Not all that much -- sets whose sizes bounce around a lot, and which
are also iterated over a lot, haven't stuck out as an important use
case.  Typically, if a set or dict gets iterated over at all, that
happens once near the end of its life.

> If you have a document listing all the design decisions that went into
> dict implementation, then please send it to me and I won't ask about
> things that were already thought about.

Lots of info in the source; Josiah already pointed at the most useful dict docs.

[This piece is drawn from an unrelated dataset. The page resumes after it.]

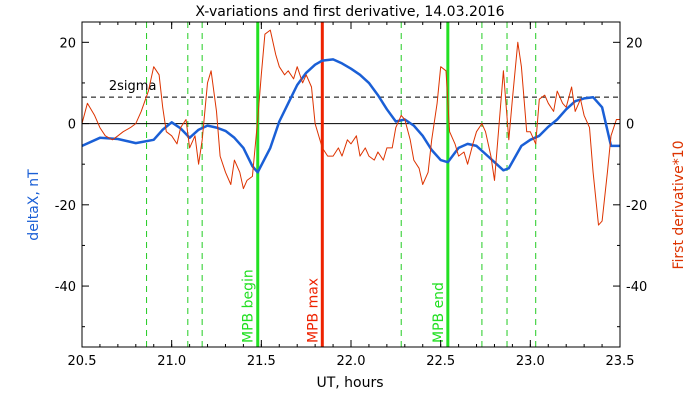 This screenshot has width=700, height=400. I want to click on y-axis-left-label: deltaX, nT, so click(34, 205).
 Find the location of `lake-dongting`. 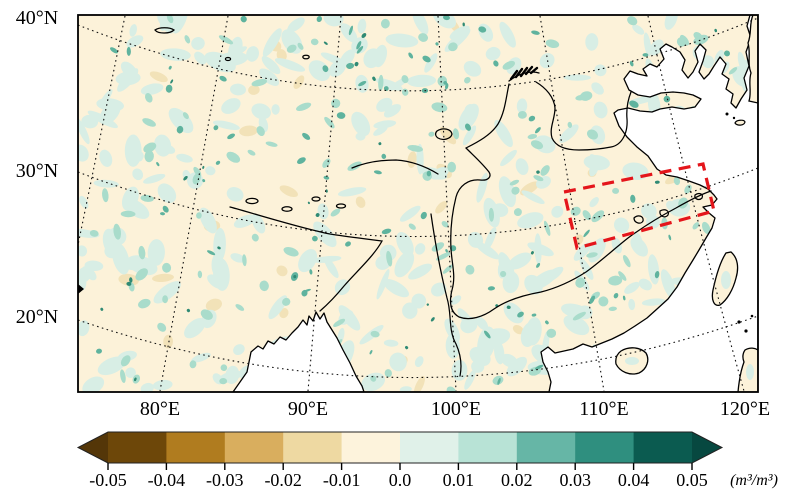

> But the answer is, yes. I beleive that the current dict resizing
> scheme was born before the iterator protocol was introduced, and it
> may be a reason why the current scheme doesn't try to minimize the
> number of empty hash table entries.

Dict resizing was designed before the Python-level iteration protocol,
but under the covers dicts offered the PyDict_Next() C-level iteration
protocol "forever".  It's not the iteration protocol (or lack thereof)
that drives this.

Far more important is that dicts have always been heavily used by
Python itself, in its own implementation, for a variety of namespaces:
 the global dict, originally the local dict too, for class dicts and
instance dicts, and to pass keyword arguments.  Note that all those
cases use strings for keys, and in fact Python originally supported
only string-keyed dicts.  In all those cases too, deletions are at
worst very rare, and iteration a minor use case.